If you try to name a crime that's worse than saying rape was
committed in the name of love, you won't find one. But you'll find something
that’s comparable. What stands as morally equal to saying that rape is an act
of love, is to ask the public to hate someone to end anti-Semitism.
Complaining about anti-Semitism is the gimmick to which the Jewish
leaders return when they sense they are losing their grip on the levers of
power in the American ship of state. It is that the charge of anti-Semitism
both frightens and confuses everyone, thus allows the Jews to reshuffle the
ongoing agendas, sending them in directions more amenable to the Jewish
endgame.
Having centuries of experience at playing this game, the Jews
developed a good nose for detecting the random events of daily life that can
help them start a new round of anti-Semitic accusations. In fact, there has
been several bursts of accusations lately, as the mob of Jewish pundits was having
a field day pointing the finger at people and institutions, calling them
purveyors of anti-Semitism.
The Jewish pundits went on to counsel innocent third parties on
the need to declare their hatred for those who stand up to the Jewish hate and
attack machine. They convinced the innocent that to oppose the Jews was not an
exercise in free speech, but a kind of anti-Semitism whose intent is to pave
the way for the next holocaust.
Three articles in that vein can be reviewed at this time. One
piece came under the title: “Airbnb's act of corporate anti-Semitism,” written
by David Harsanyi and published on November 20, 2018 in the New York Post. A
second piece came under the title: “Liberal Jews are still turning a blind eye
to anti-Semitism on the left,” written by Karol Markowicz and published on
November 25, 2918 in the New York Post. The third piece is a New York Post
editorial that came under the title: “Linda Sarsour is still refusing to
condemn Farrakhan's hate,” published on November 25, 2018 in the New York Post,
of course.
To understand the criminal insanity that's powering a mentality
like that of David Harsanyi, we need to take a real-life example and discuss it
under different scenarios. There was a time in America when non-whites were
forbidden from renting or buying a house or an apartment in some neighborhoods.
Call these places color-free neighborhoods. They sounded like Nazi Germany
where they had Judenfrei neighborhoods. In fact, some people even wanted to
make all of Germany, if not all of Europe, Judenfrei.
The civil rights movement in America, and the Second World War in
Europe, put an end to those practices. Now, Africans, Asians, Latinos and
Natives can rent or buy any property they want, anywhere they want. So do the
Jews. But there is one thing that neither the colored folks, nor the Jews of
any color are allowed to do. They cannot kick a white family out of its home
and take it under the pretext that if forbidden from doing so, the Jews will be
discriminated against for no reason but that they are Jews. In fact, this is
how the criminally insane who call themselves Jews define anti-Semitism. And
that's what David Harsanyi is peddling in his article.
————————
To be done:
Answer these questions about the text on accusations of anti-Semitism:
(a) Who wrote the article titled "Airbnb's act of corporate anti-Semitism"?
(b) What German term does the text use for the neighborhoods in Nazi Germany that it compares to "color-free neighborhoods"?
(c) According to the text, what two things put an end to those practices?
The material after this text is separate from it and unrelated to it.

Information provided:
————————
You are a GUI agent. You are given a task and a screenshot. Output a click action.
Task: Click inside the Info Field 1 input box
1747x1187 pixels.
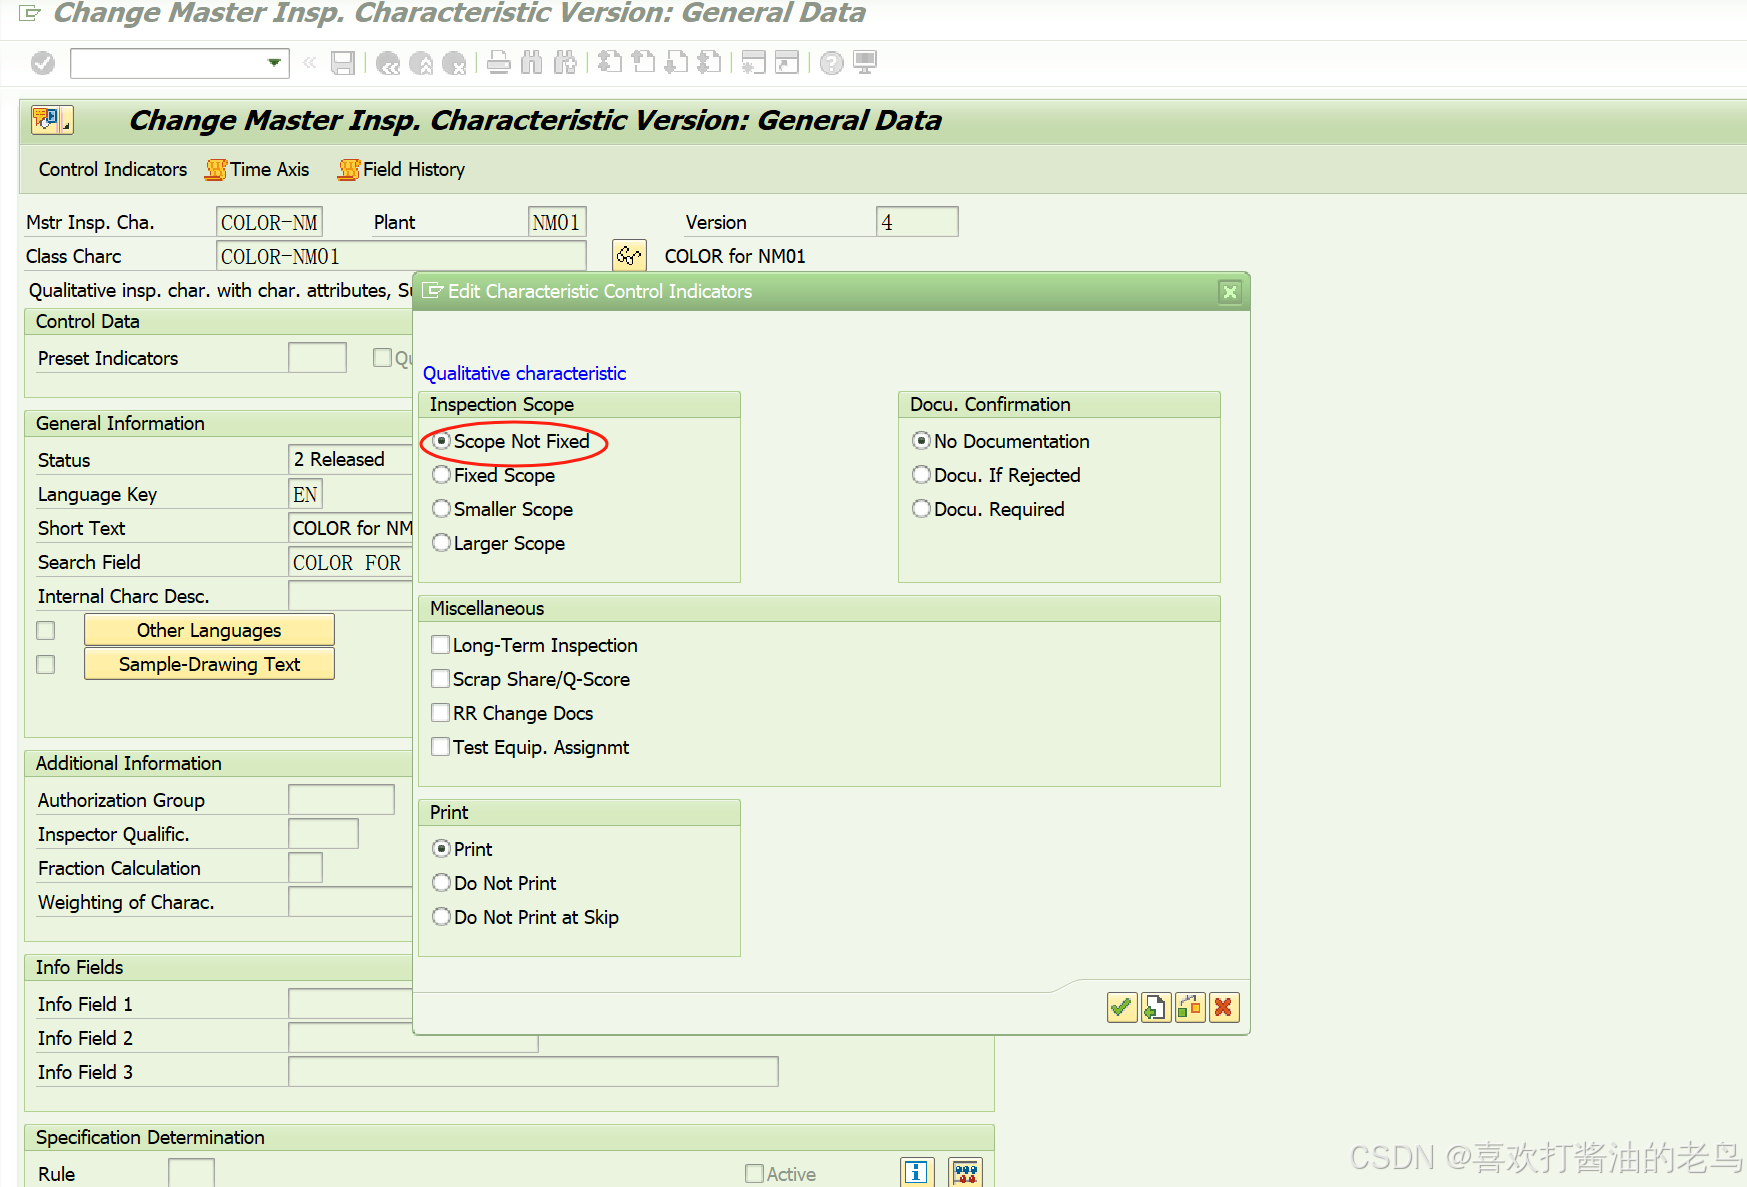tap(350, 1003)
————————
Correct output:
(a) David Harsanyi
(b) Judenfrei
(c) The civil rights movement in America and the Second World War in Europe